--- SUPPLIED RECORDS ---

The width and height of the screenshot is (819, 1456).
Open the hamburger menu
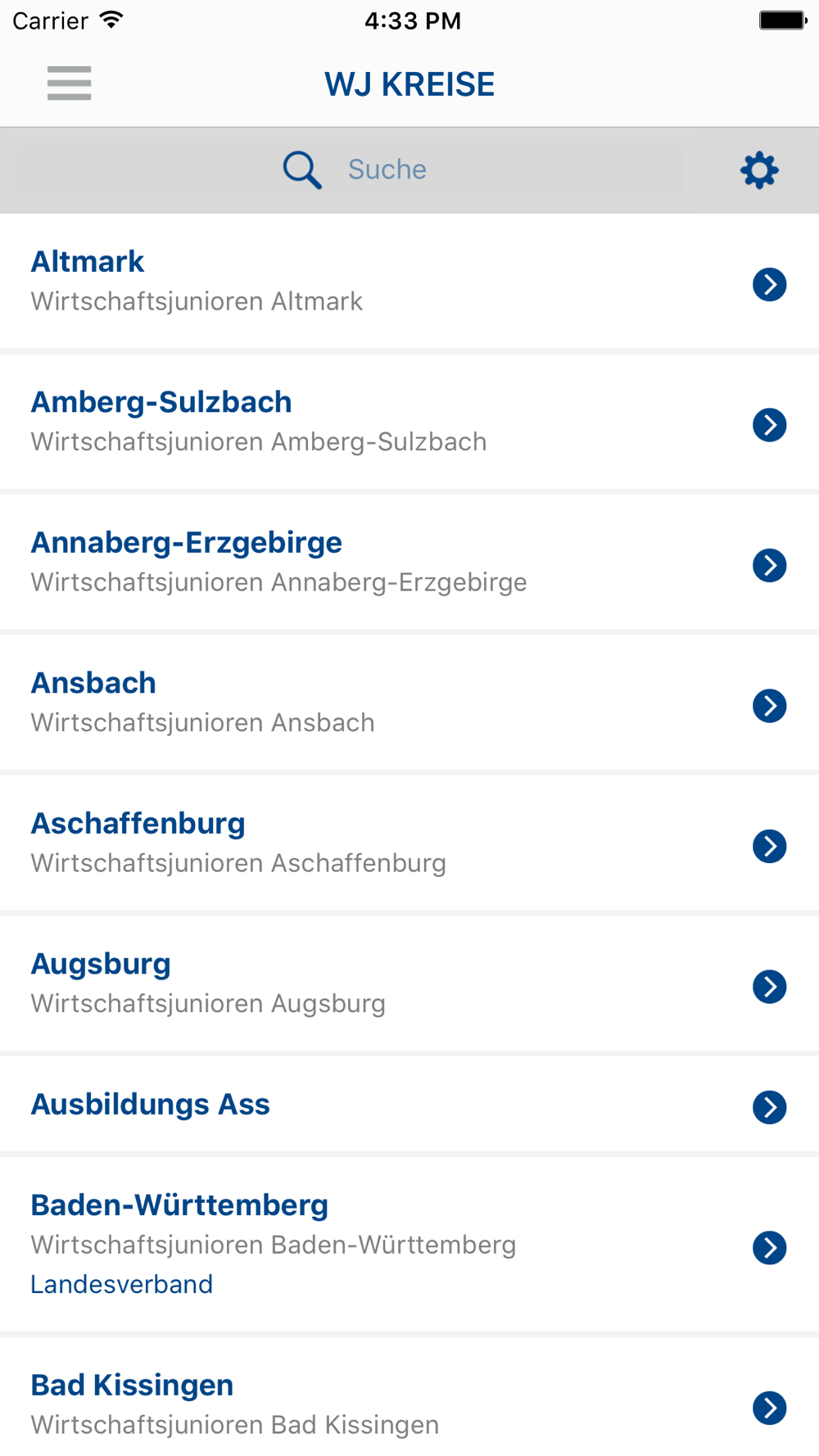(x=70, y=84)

---
--- SUPPLIED RECORDS ---

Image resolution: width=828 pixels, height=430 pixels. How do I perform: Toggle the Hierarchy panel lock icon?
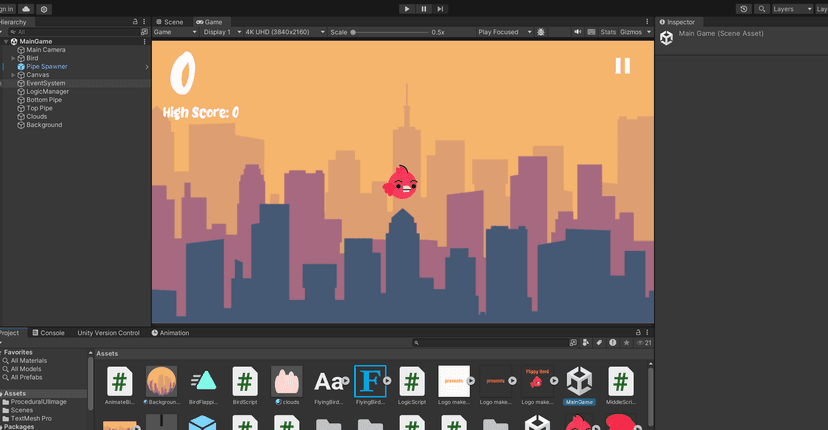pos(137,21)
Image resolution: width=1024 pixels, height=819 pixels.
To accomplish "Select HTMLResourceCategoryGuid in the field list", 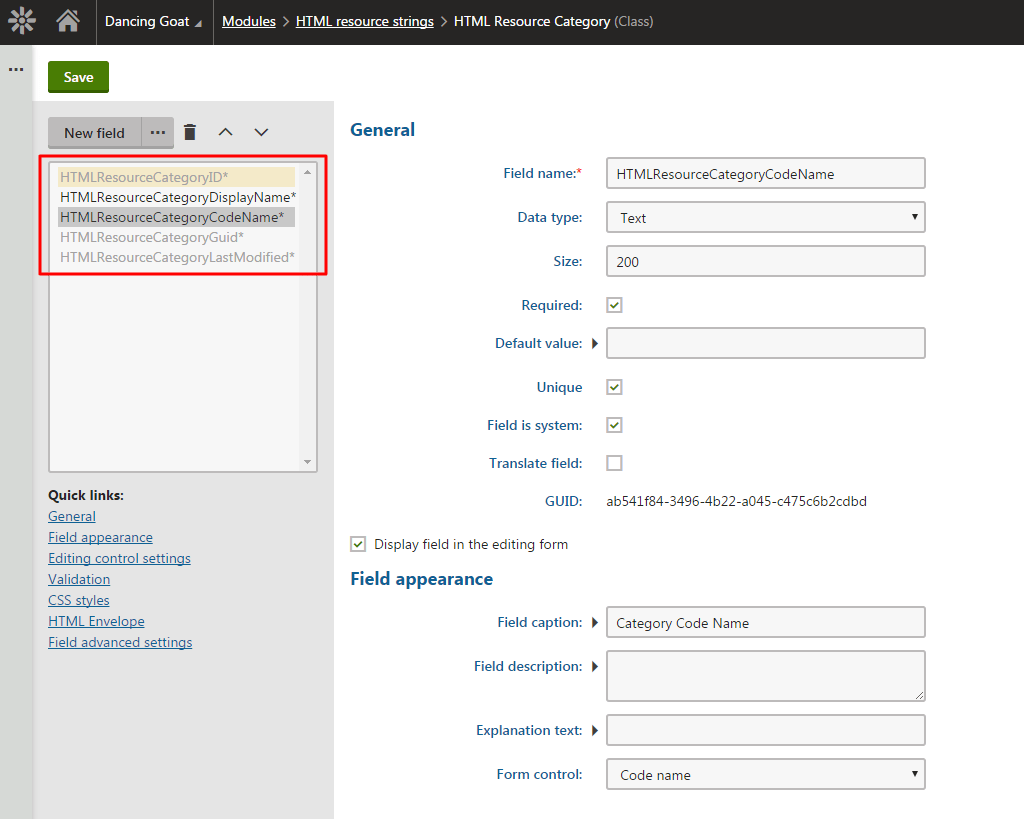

---
--- SUPPLIED RECORDS ---

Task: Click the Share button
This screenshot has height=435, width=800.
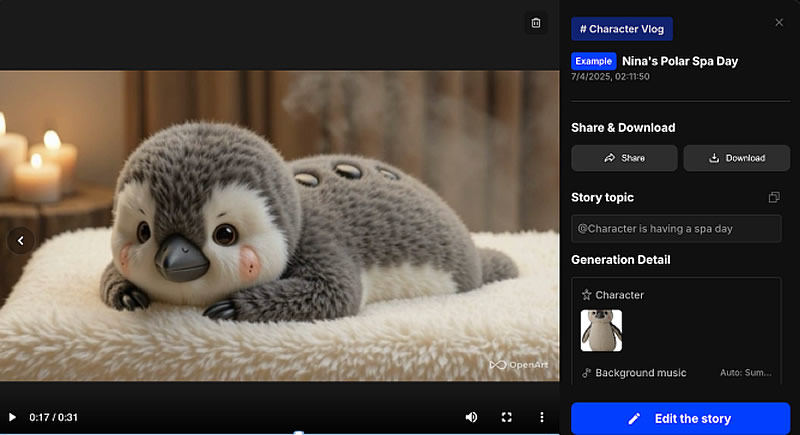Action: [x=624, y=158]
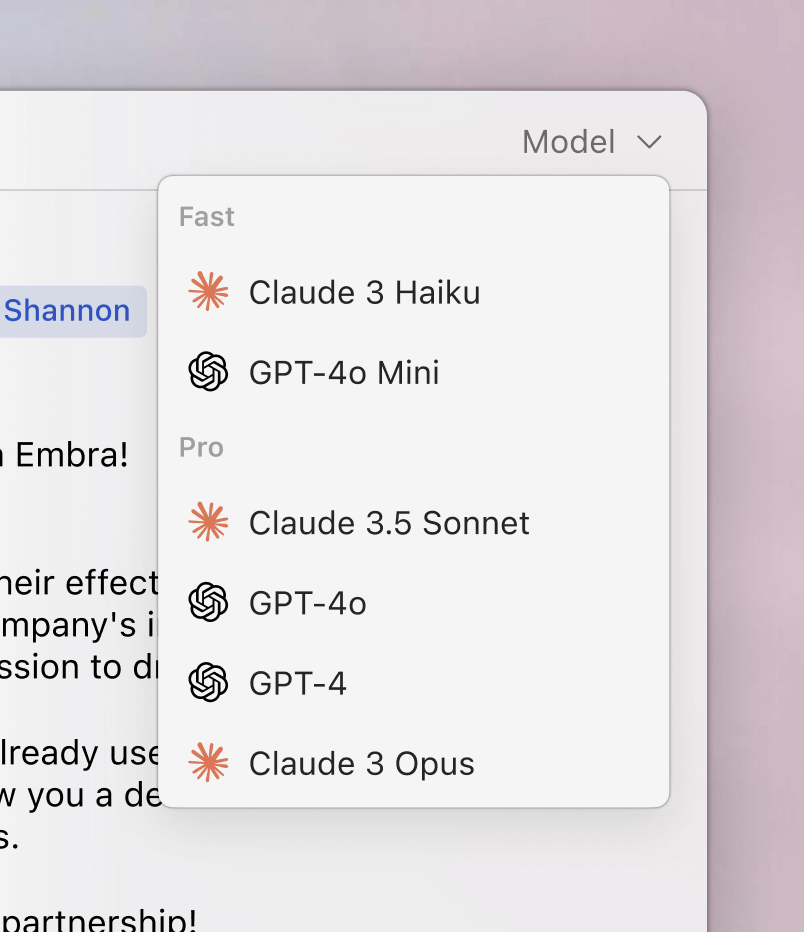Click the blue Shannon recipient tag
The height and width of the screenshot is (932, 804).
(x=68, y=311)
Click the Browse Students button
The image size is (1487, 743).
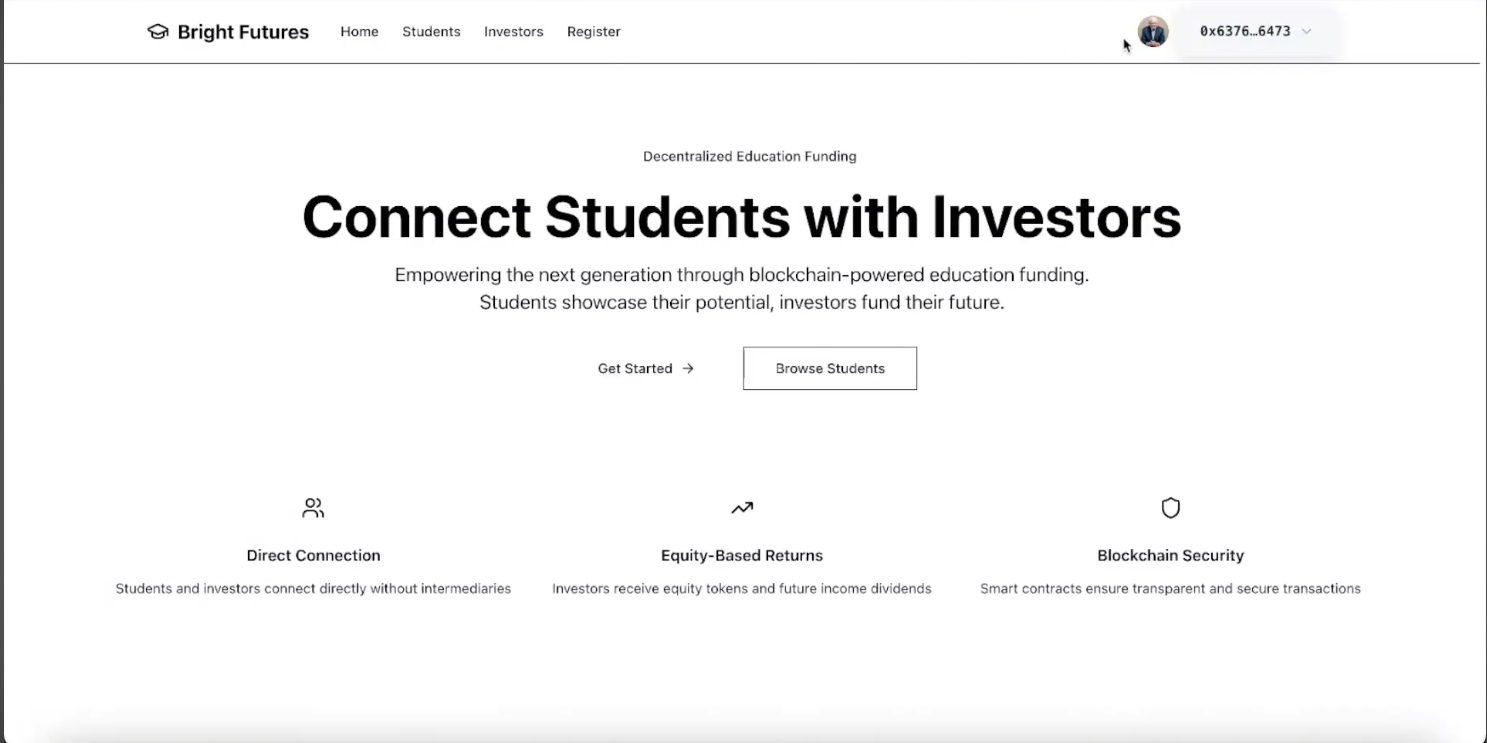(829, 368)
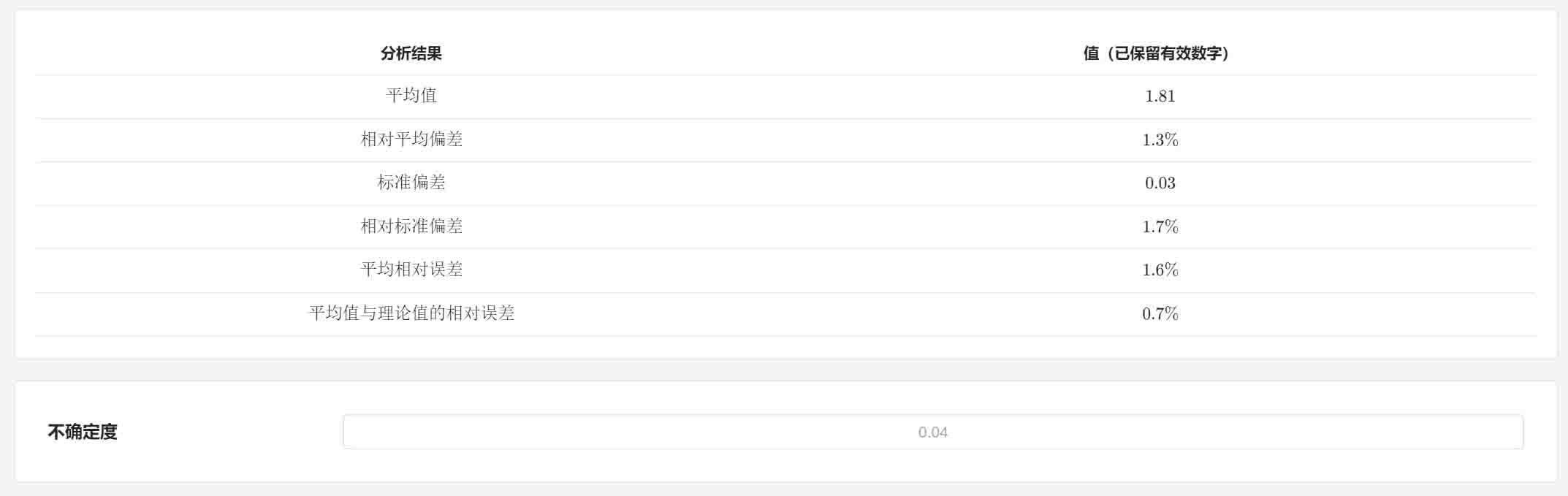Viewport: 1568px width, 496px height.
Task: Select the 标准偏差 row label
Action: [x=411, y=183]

---

→ ABOUT THIS TASK
Using the entries above, transcribe exactly from the line that has "Image resolution: width=1024" through the line that has "HTMLResourceCategoryGuid in the". Pictures are dropped.

→ FINISHED TASK
Image resolution: width=1024 pixels, height=819 pixels.
To accomplish "Select HTMLResourceCategoryGuid in the field list", 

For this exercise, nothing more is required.